Let me quote Holsinger’s most specific remarks about popular medievalism, from his Epilogue, in which he writes:

If the Middle Ages represent a semiotically rich site of transgression, perversion, and fanaticism for contemporary popular culture, for the 1960s avant-garde, the medieval provided above all an archive of cultural and intellectual production that seemingly escaped the moral compass of the Enlightenment — and (in this reading) without the baggage of humanism, capitalism, colonialism, and triumphalist individualism represented by the Renaissance (p. 197).
Holsinger attempts to put some distance between himself and this redemptive view of the Middle Ages, which he goes on to describe as “idealized”, and conducive to “nostalgia”, but it is hard not to hear the enthusiasm in his characterisation of the way this version of the Middle Ages “provided postwar critical thought with an almost inexhaustible source of intellectual sustenance in its assault on post-medieval legacies to the Western tradition”. If anything, this resolutely muscular version of the Middle Ages is a powerful antithesis to the nostalgia of popular medievalism. And it is not just a historical account, either: Holsinger suggests that “the avant-garde pre-modern might perform a considerable corrective function in relation to other modes of critical neomedievalism that have gained some currency in recent decades” (198).

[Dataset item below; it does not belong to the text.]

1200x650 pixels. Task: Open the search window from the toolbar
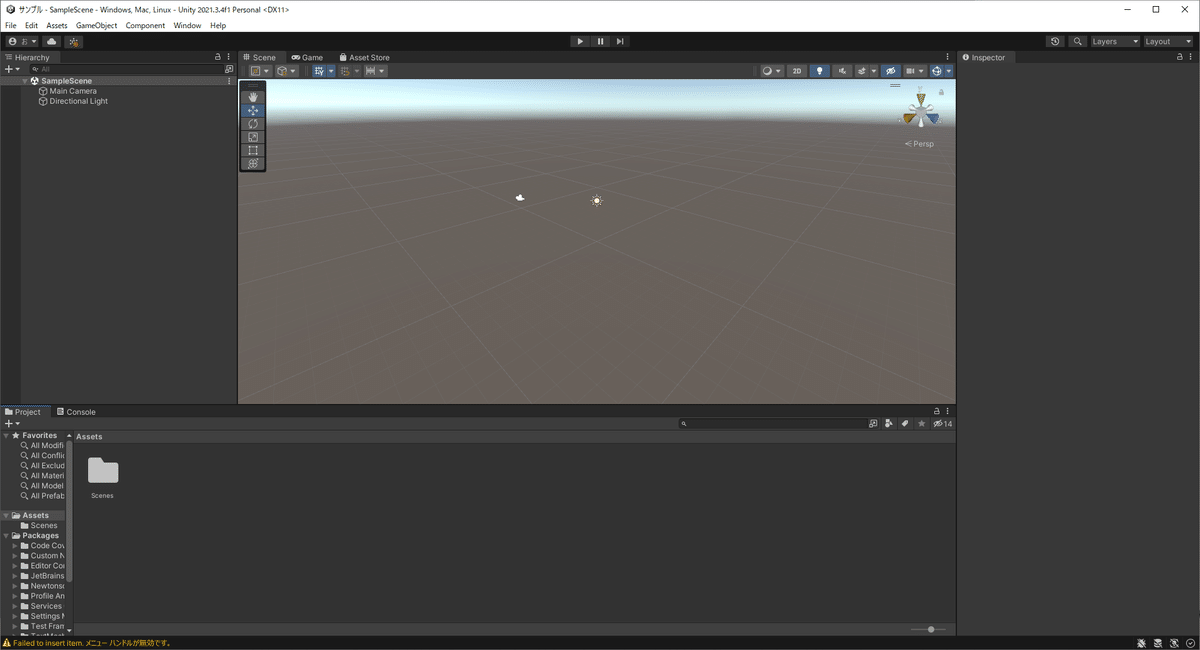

Holsinger doesn’t give much content to the “transgression, perversion and fanaticism” of the Middle Ages in contemporary popular culture, but it’s not difficult to see how the stakes are stacked against popular culture in favour of intellectual history: the latter will “correct” the former.

Tom Prendergast and I have suggested elsewhere that much of the resistance to contemporary or nineteenth- or eighteenth-century medievalism by medieval scholars actually masks a resistance to popular culture, and I think it’s not difficult to see a similar dynamic in Holsinger’s work.

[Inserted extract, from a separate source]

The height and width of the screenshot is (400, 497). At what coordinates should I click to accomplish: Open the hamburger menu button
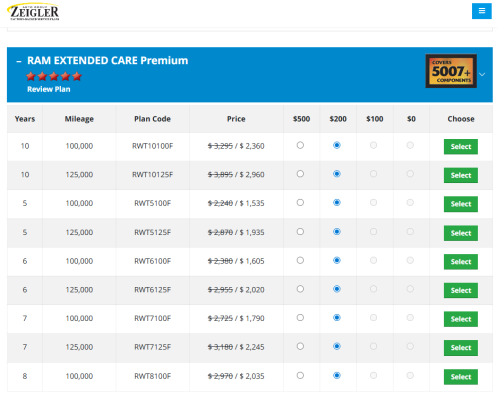(x=481, y=11)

And yet he is, in spite of himself, drawn to popular culture, and to the energetic and frankly exciting dynamic it can bring to academic work. In discussing the Daniel poem, for example, Holsinger comments that it is perhaps the only occasion in which Lacan — “the master” is how he describes him in this sentence — “recited an entire literary text, from beginning to end, before his Parisian audience” (86). It is also the only literary text Holsinger quotes in full. He admits that he is following Lacan in doing so, but it’s hard not to read his characterisation of this “spectacularly gynephobic poem” as an invitation to thrill at an example of the “transgression, perversion, and fanaticism” he associates with popular medievalism.

A similar thrill ran through me when I realised Holsinger was describing the workings of modern avant-garde intellectual culture as a subculture. Perhaps this is an attempt to dramatise his own work of recovering its widespread interest in the Middle Ages; but from many perspectives now, the idea that the work of these influential theorists represents a subculture seems to suggest a very special kind of subculture — certainly not one that’s related to popular culture.

Umberto Eco is similarly conflicted on the question of the relations between the Middle Ages, medievalism and popular culture.

When measuring the extent of interest in the Middle Ages, he remarks, “If one does not trust ‘literature,’ one should at least trust pop culture.” Eco, after all, is one of the founding figures of modern cultural studies, and its valorisation of popular culture, and the argument for respecting the enthusiasm and knowledge about popular culture and its consumers. But two pages after this, he writes:

Thus we are at present witnessing, both in Europe and America, a period of renewed interest in the Middle Ages, with a curious oscillation between fantastic neomedievalism and responsible philological examination. Undoubtedly what counts is the second aspect of the phenomenon. (‘Dreaming of the Middle Ages,’ 63).


Similarly, in his famous taxonomy of the ten little Middle Ages of which we dream, he privileges the eighth, the Middle Ages of “philological reconstruction” as a kind of uber Middle Ages:

Not fully free from the curiosity of the mass media these Middle Ages help us, nevertheless, to criticize all the other Middle Ages that at one time or another arouse our enthusiasm. These Middle Ages lack sublimity, thank God, and thus look more “human” (71).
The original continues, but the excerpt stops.